Dünyanın pek çok ülkesinde kullanılan tulum, diğer adlarıyla; Bagpipe, Gayda, Cimpoi, Bock, Duda, Koza, Diple, Sabouna, Tsambouna, Mezoued/Zukra, Gajdy, Çiboni ya da Gudastviri ve daha pek çok ismiyle de bilinen söz konusu enstrüman paylaşılamayan dünya çalgılarından biridir.

Oysa bu paylaşılamamanın çok basit bir açıklaması da yok değil. Enstrümanlar da topraktan elde edilen ürünler gibi çeşit çeşittir. Yani bazı topraklarda (iklim koşuluyla ilgili olarak) kimi ürünler yetişemiyorsa aynı şekilde bazı yerel enstrümanlar da kullanılan malzeme itibarıyla farklılık gösterir. Ancak aynı üründen başka başka yerlerde de bulunabilir.

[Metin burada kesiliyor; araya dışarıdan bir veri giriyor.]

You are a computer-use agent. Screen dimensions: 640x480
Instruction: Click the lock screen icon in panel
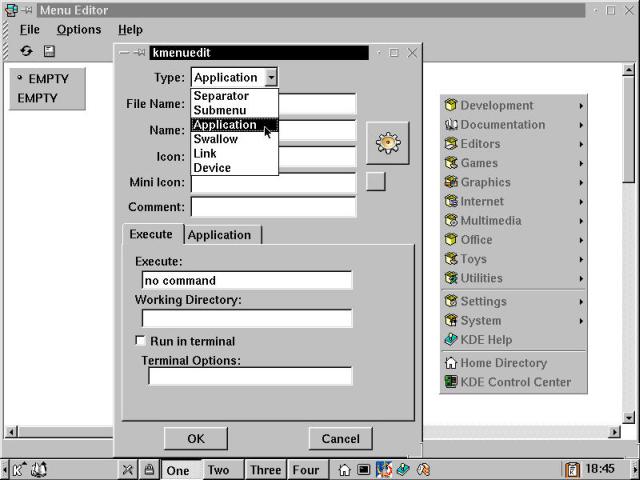click(149, 469)
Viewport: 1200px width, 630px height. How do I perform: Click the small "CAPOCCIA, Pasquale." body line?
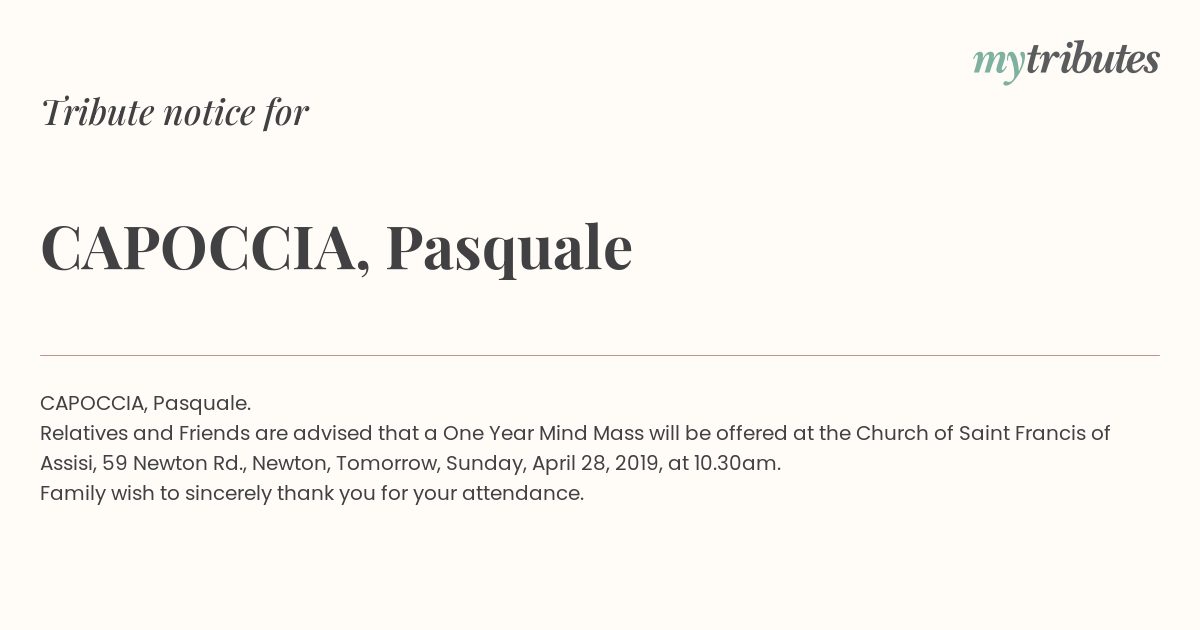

Başka bir ifadeyle, Antalya’da yetiştirilen portakalın benzer çeşidini Roma’da yine aynı manzarayla (sokaklara dökülmüş) görmemiz mümkün. Enstrümanlar da böyledir işte. Kullanılan çalgıların pek çoğu iklimseldir. Eğer bir toplum, hayvancılıkla uğraşıyorsa orada mutlaka hayvanın bir uzvundan imal edilen enstrüman çeşitleri vardır. Evet kesinlikle bana da bazen bir hayvanın uzvundan bir şey imal etmek oldukça itici geliyor. Ancak müziksiz bir üretim, paylaşım ve yaşam alanı düşüncesi daha da itici hatta tüylerimi ürpertecek kadar ürkütücü geliyor. Kısaca, toplumlar her neyi üretiyorlarsa, genellikle aynı üründen de farklı farklı enstrümanlarını imal ederler.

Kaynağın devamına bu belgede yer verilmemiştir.